Imprisonment of Nika Gvaramia: Protest and International Reaction

Protesters in support of Nika Gvaramia, the General Director of the government critical “Mtavari TV”, marched from the vicinity of the Parliament to the office of the “Mtavari TV” on May 18. The protesters demanded the release of Nika Gvaramia. The rally in support of Gvaramia was organized by media managers and journalists of critical TV channels.

International human rights organizations Amnesty International and Human Rights Watch have condemned the arrest of Nika Gvaramia, director of the “Mtavari TV”.

“Nika Gvaramia’s verdict is a clear act of politically motivated persecution in response to his differing views and criticism of [Georgian] authorities,” Amnesty International’s Director for Eastern Europe and Central Asia Marie Strutters said on May 17.

On the arrest of Nika Gvaramia on May 19, the statement was made by the State Department.
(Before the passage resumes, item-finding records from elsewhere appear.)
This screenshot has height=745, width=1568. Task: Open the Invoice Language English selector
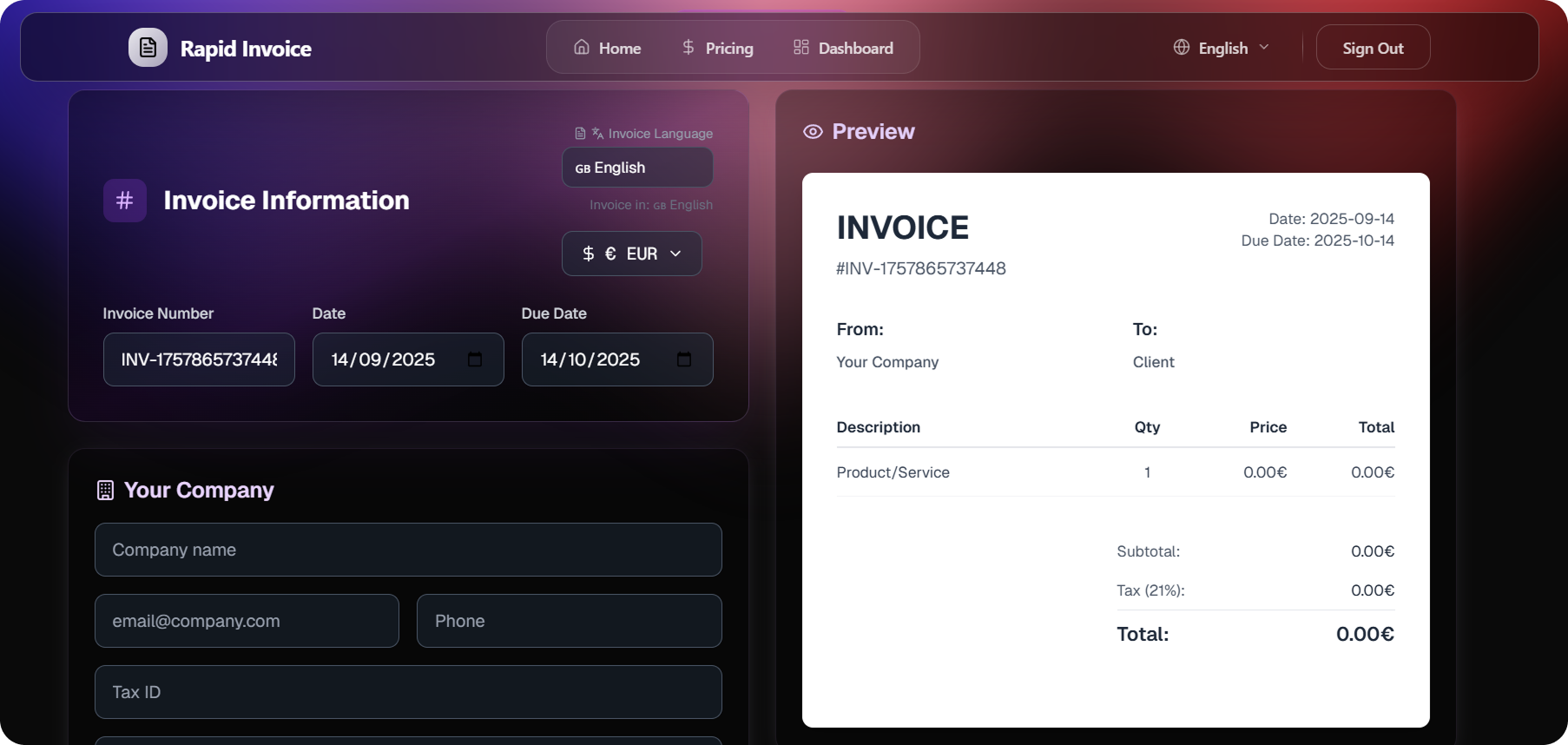pyautogui.click(x=636, y=168)
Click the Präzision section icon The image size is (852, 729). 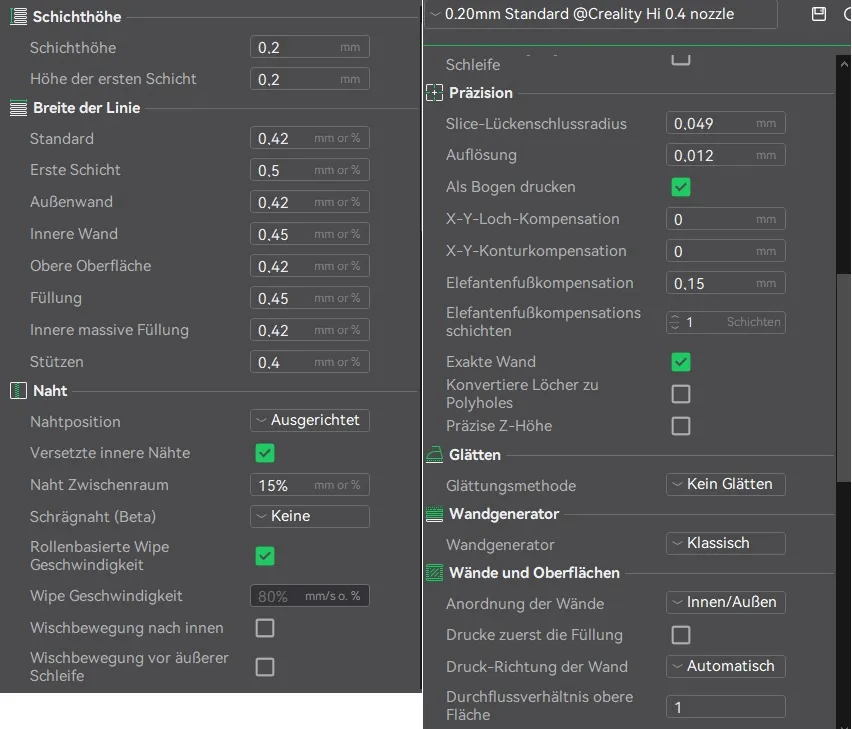(x=434, y=93)
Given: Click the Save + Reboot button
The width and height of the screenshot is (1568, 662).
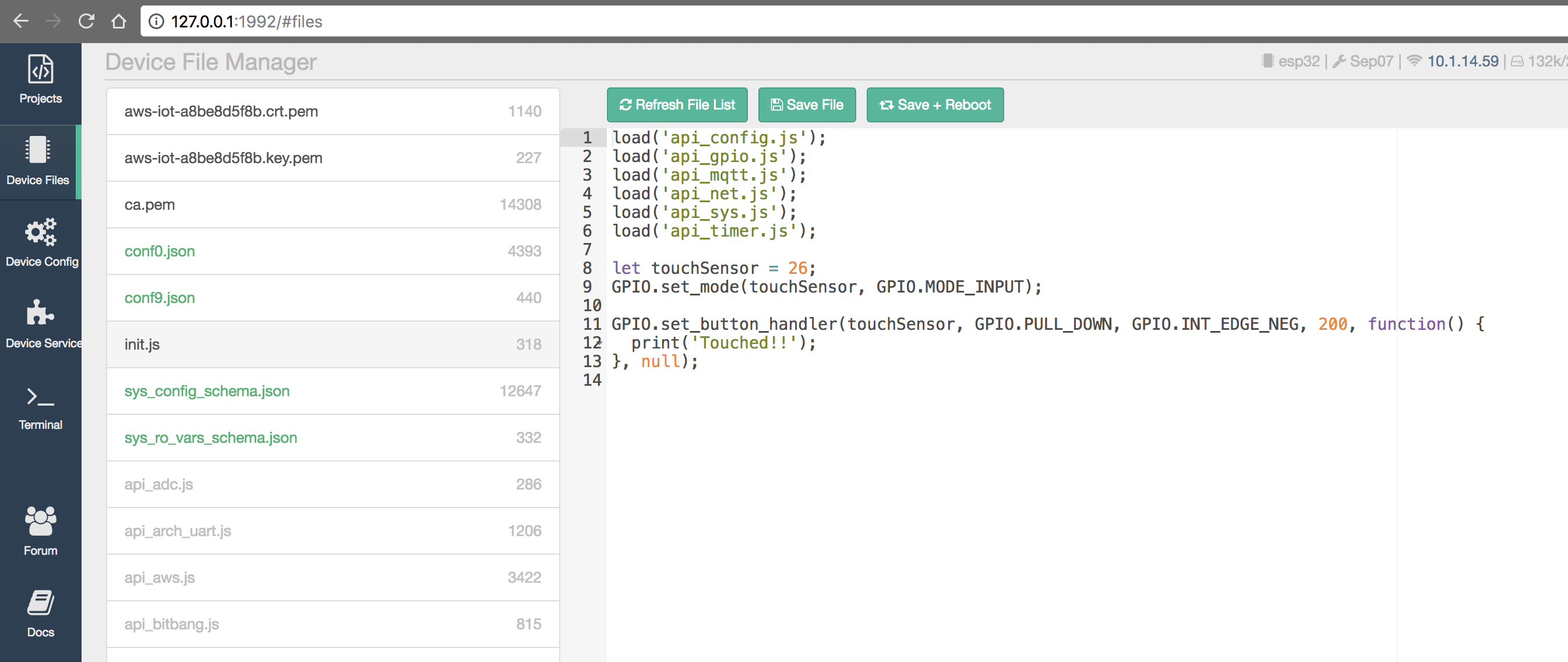Looking at the screenshot, I should (x=935, y=104).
US State Department spokesman, Ned Price said the United States would continue to “strongly support independent media, whether in Georgia or elsewhere in the world.” 

“When it comes to media freedom, you know that we are constantly talking about the need for a free, independent media, we are clearly and sincerely stating with our Georgian partners that we need to continue to strengthen the foundations of democracy,” he said. “As well as the rule of law. “

Nikoloz Samkharadze, a Georgian Dream lawmaker and chairman of the Georgian parliament’s Foreign Affairs Committee, on May 19, said that the MEPs’ response to the imprisonment of Nika Gvaramia, director of the Mtavari TV, was “biased.” 

Following the arrest of Nika Gvaramia, eight MEPs issued a critical letter saying that the “unfounded” verdict against Gvaramia “poses a serious threat to Georgia’s European future, which calls for democratic values, including media freedom and the rule of law.”

The joint etter is signed by: MEPs – Michael Gahler,  Andrius Kubilius, Sven Mikser, Raphaël Glucksmann, Anna Fotyga, Markéta Gregorová, Viola von Cramon-Taubadel and Petras Auštrevičius.

Tea Tsulukiani criticizes MEPs and former US ambassador

Georgian Minister of Culture Tea Tsulukiani criticized some international observers, including MEPs Viola von Cramon and Anna Fotiga, as well as former US Ambassador to Georgia Ian Kelly, as “foreign members of UNM.” Who want to overthrow the government.

“This is a small group of foreigners, I mean, for example, the German politician who has turned into a Georgian politician, Ms Viola von Cramon, who [Cramon], I think, no longer has so much to do in her constituency and directly interferes in Georgian politics.”

According to her, Von Cramon, “due to her friendship with the UNM”  is “not very worried about the Georgian people” and she is ready to openly insult the Georgian MP in order tosupport her friends .

After that, Tea Tsulukiani criticized the Polish MEP, Anna Fotiga, when she rebukes something, “she will come out and say – no, I love Georgia. It depends on how people think about Georgia. In the same way Russians also meant Khachapuri when talking about Georgia, but Georgia is not Khachapuri or beautiful Svaneti, Georgia, first of all, is a nation that should be respected,” said the Deputy Prime Minister.

Tsulukiani also criticized the former US ambassador to Georgia, Ian Kelly. “I remember very well how he did not like Georgia,” she said.

According to Tsulukiani, Ian Kelly “does not shy away from insulting, criticizing and pointing the finger at the Georgian nation and its government several times a day, as if we were zero-grade students. We must prevent it together”.

In response to the member of Georgian government , Viola von Cramon tweeted: “Ms Tsulukiani knows best that I was and am one of the biggest critics of Saakashvili’s regime … I’ve been a friend of Georgia (NOT its governments) for many years, back then I was taught Georgian wisdom : “criticize your friends to their faces and your foes behind their backs “. 

“It’s time for the Georgian Dream to learn how to handle the criticism and truth instead of throwing tantrums.” Viola von Cramon concluded.